Tidak cukup sampai di situ saja, penjelasan akan penghargaan
terhadap unsur feminin ini, juga menggunakan pendekatan semesta. Bahwasannya,
kehidupan ini tidak akan mungkin eksis tanpa adanya polaritas antara pria dan
wanita (yang dan yin). Sebagai contoh kecil dari buku ini, beliau menggambarkannya
dengan hujan dan bumi, di mana hujan berperan sebagai yang, dan yin sebagai
bumi. Ketika mereka menyatu akan menghasilkan sesuatu yang baru untuk
mengembangkan kehidupan selanjutnya, misalnya pohon, bunga dan lain sebagainya
yang berpijak dibumi. Bahkan Schimmel tidak segan-segan mengemukakan bahwa
unsur feminin ini pun dimiliki oleh Tuhan, yaitu sebagai Maha Pengasih dan Maha
Penyayang.
Maka dari
itu, untuk melihat peranan wanita, bagi Schimmel tidak cukup hanya melihat
dari satu atau dua sisi saja, karena akan semakin banyak penderitaan yang
ditanggung oleh perempuan akibat ajaran-ajaran Al-Qur’an yang sederhana, namun
ditafsirkan semakin sempit, sejalan dengan berlalunya waktu. Lagi pula,
adat-istiadat dan sikap-sikap yang sesungguhnya tidak berlandaskan Al-Qur’an
telah menjadi semakin kaku.

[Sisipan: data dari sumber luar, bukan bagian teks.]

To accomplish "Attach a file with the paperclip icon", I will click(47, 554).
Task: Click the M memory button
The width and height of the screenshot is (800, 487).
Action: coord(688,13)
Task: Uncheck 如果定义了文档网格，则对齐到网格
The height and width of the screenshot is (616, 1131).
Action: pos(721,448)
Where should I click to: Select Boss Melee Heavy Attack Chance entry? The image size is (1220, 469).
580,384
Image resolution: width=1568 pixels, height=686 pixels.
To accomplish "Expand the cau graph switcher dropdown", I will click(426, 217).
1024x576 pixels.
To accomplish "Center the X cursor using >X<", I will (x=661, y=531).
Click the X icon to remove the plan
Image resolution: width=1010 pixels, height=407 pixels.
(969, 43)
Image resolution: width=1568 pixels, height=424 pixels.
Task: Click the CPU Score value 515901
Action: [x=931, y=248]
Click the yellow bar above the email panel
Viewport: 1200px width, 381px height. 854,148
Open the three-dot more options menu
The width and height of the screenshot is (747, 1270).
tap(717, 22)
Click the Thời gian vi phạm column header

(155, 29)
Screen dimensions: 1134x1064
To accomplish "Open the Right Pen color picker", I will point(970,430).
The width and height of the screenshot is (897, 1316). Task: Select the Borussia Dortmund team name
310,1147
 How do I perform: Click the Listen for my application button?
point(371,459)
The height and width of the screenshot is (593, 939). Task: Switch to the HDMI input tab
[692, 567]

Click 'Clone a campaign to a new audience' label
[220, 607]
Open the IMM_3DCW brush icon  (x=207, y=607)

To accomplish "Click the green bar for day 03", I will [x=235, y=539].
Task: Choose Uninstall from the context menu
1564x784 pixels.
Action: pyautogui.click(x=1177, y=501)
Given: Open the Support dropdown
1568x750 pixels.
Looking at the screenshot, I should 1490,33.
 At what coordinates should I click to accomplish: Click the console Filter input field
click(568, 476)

Bahkan parahnya, kekakuan ini dianggap menjadi
sesuatu yang resmi.
Bagaimanapun
juga, tidak ada perbedaan antara pria dan wanita dari segi eksistensial, yang
lebih dominan adalah kehidupan spiritual. Pembedanya hanyalah derajat
ketaqwaan, kata Al-Qur’an. Seperti yang dikatakan oleh Jami mengenai Rabi’ah;
Jika
semua wanita seperti yang telah kita sebutkan itu.
Maka
kaum wanita akan lebih disukai daripada kaum pria
Sebab
gender feminin bukanlah aib bagi matahari,
Dan
gender pun bukan merupakan kehormatan bagi bulan.